▸ **STATED EXERCISE**: Reproduce the records verbatim from the line with "At what coordinates" through the end of the records, omitting the pictures.
........
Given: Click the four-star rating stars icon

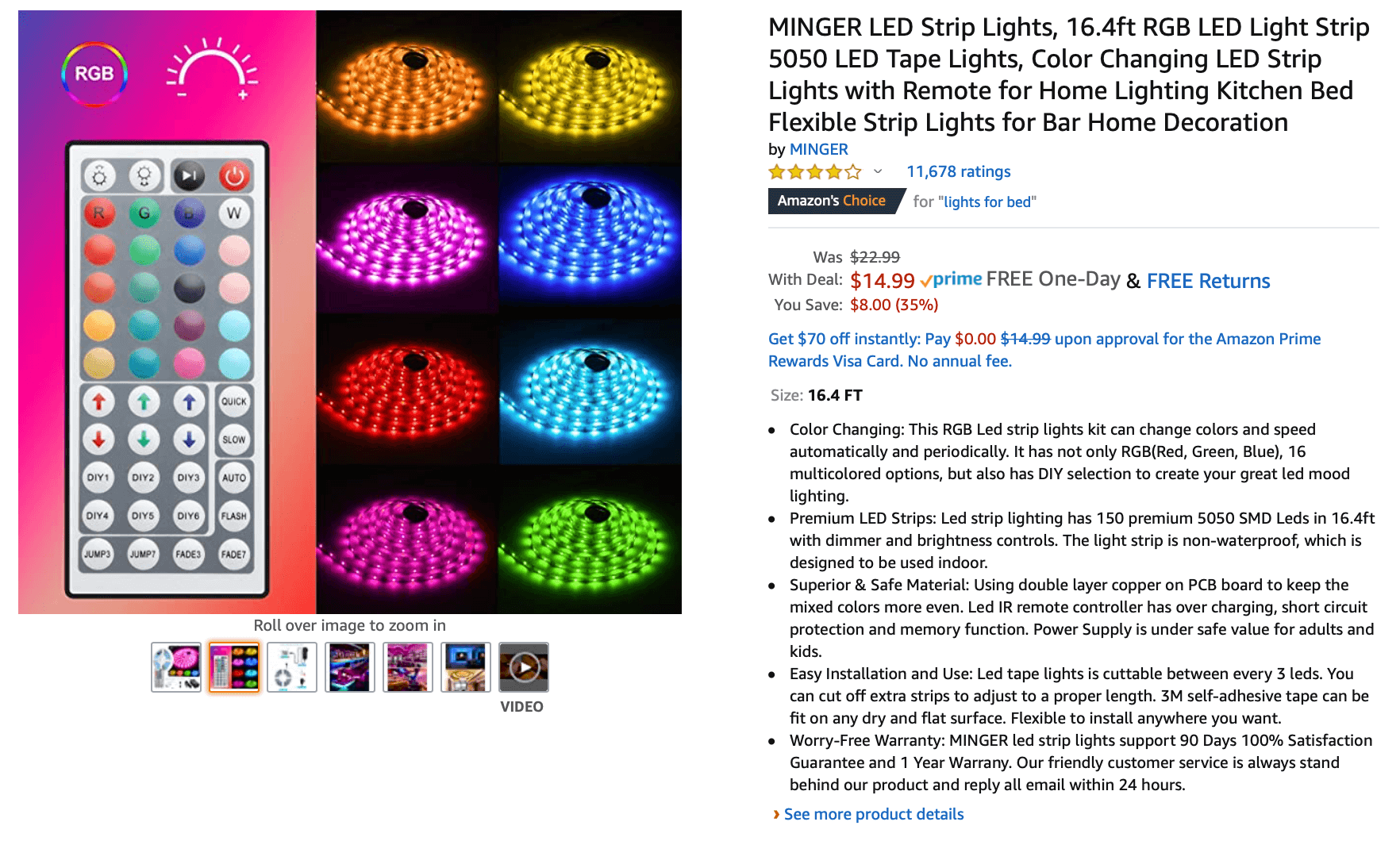Looking at the screenshot, I should click(814, 171).
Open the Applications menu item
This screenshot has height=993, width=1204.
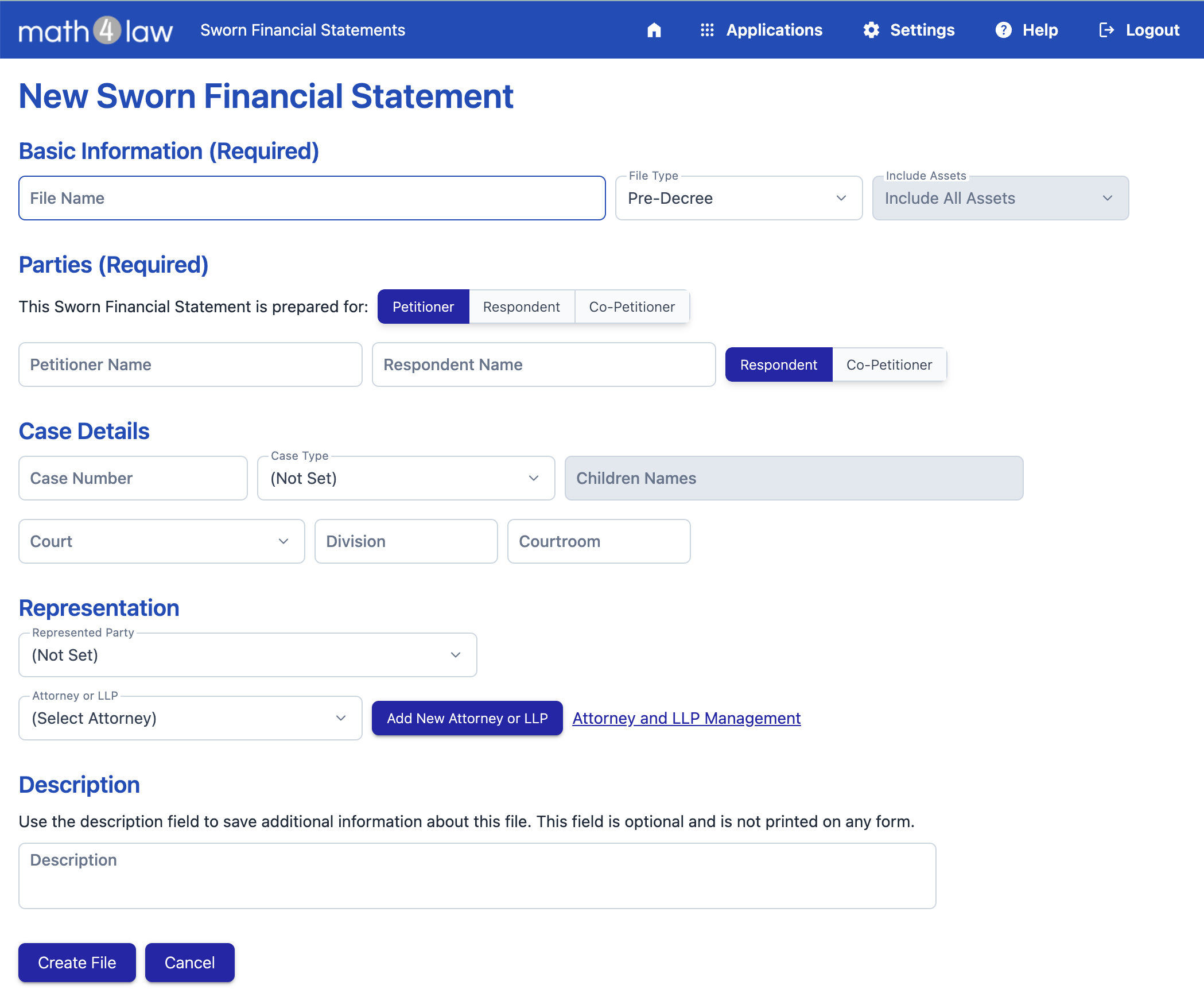[x=774, y=30]
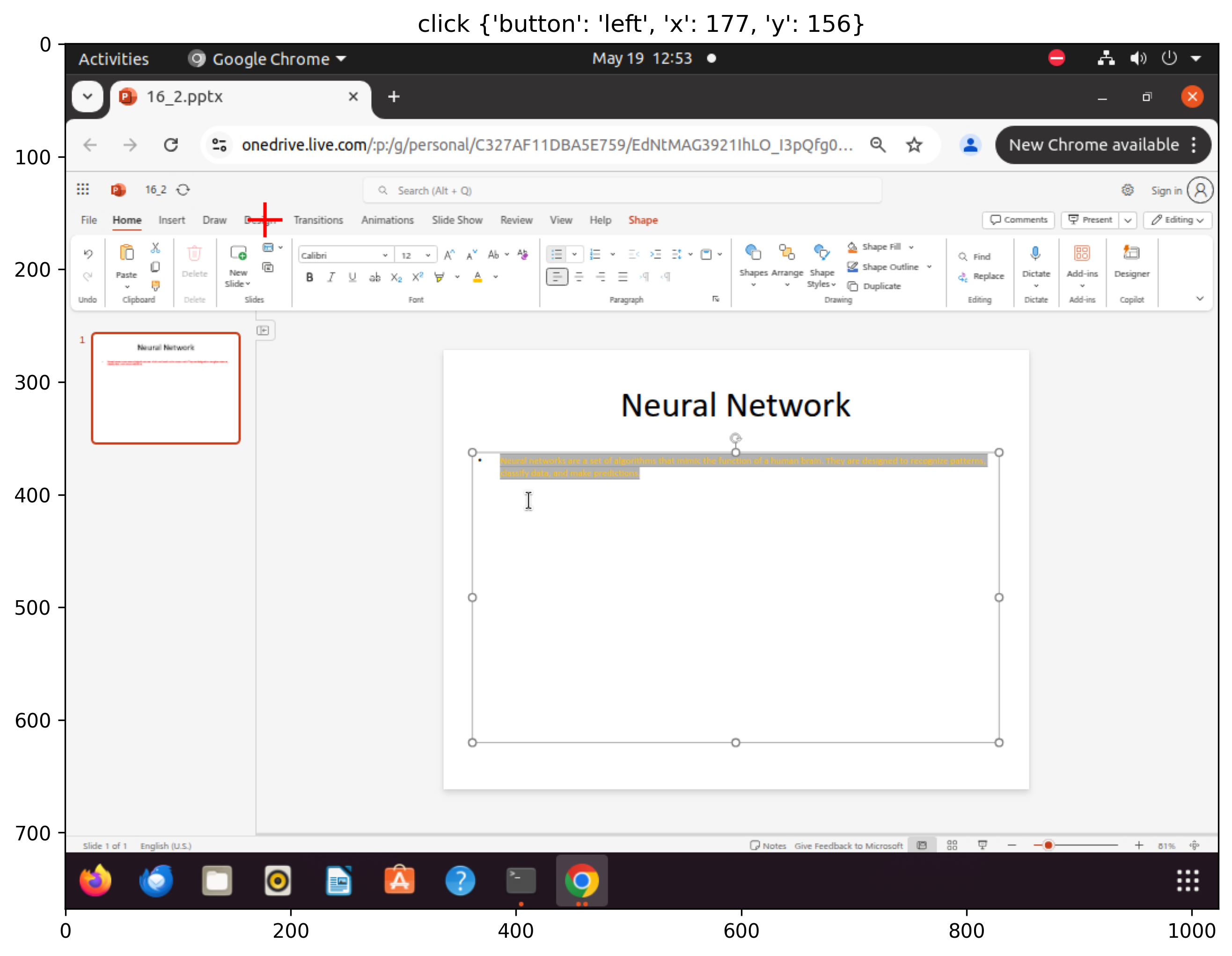The width and height of the screenshot is (1232, 956).
Task: Expand the Shape Fill dropdown arrow
Action: [911, 247]
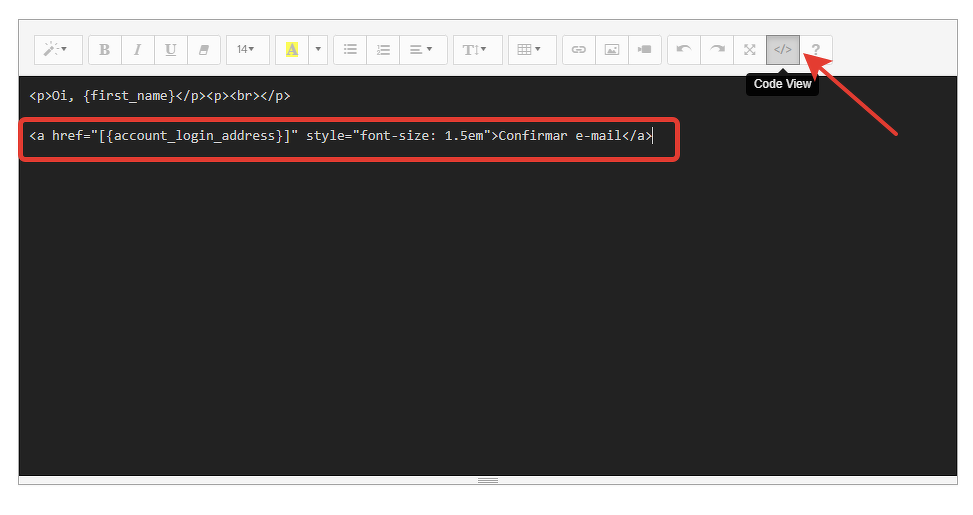Image resolution: width=973 pixels, height=515 pixels.
Task: Open the font size 14 dropdown
Action: coord(246,49)
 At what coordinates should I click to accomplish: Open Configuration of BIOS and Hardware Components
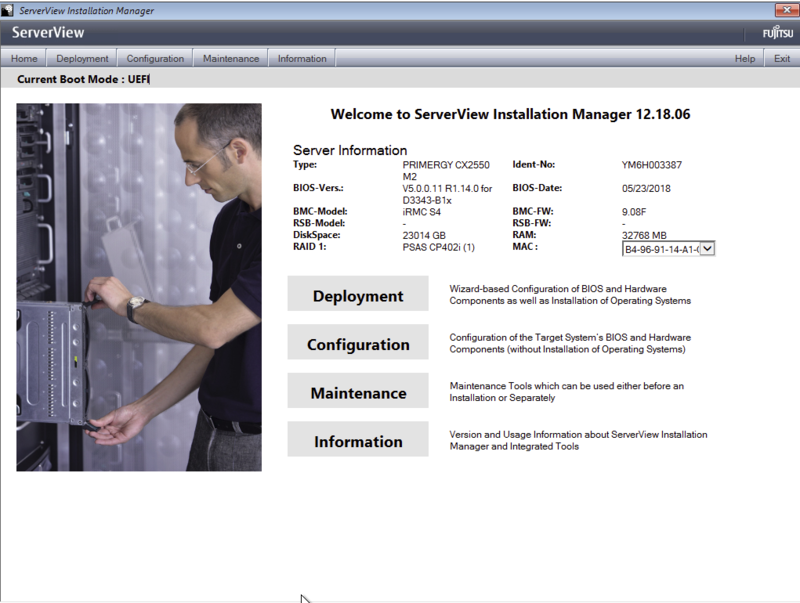(357, 342)
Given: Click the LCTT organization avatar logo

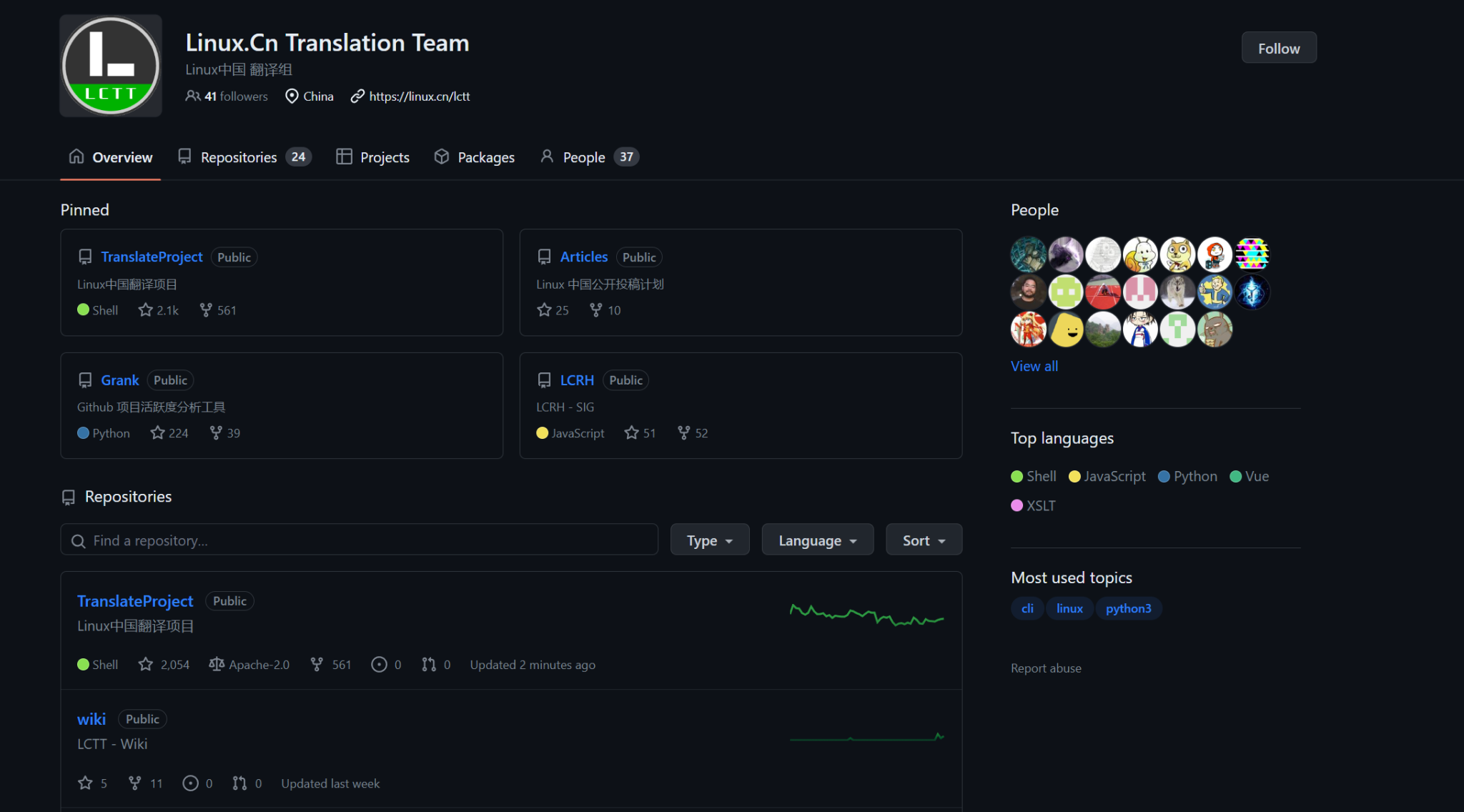Looking at the screenshot, I should [111, 66].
........
▸ **FULL OUTPUT**:
 At what coordinates should I click to accomplish: Open Configuration of BIOS and Hardware Components
(357, 342)
Given: Click the LCTT organization avatar logo

Looking at the screenshot, I should [111, 66].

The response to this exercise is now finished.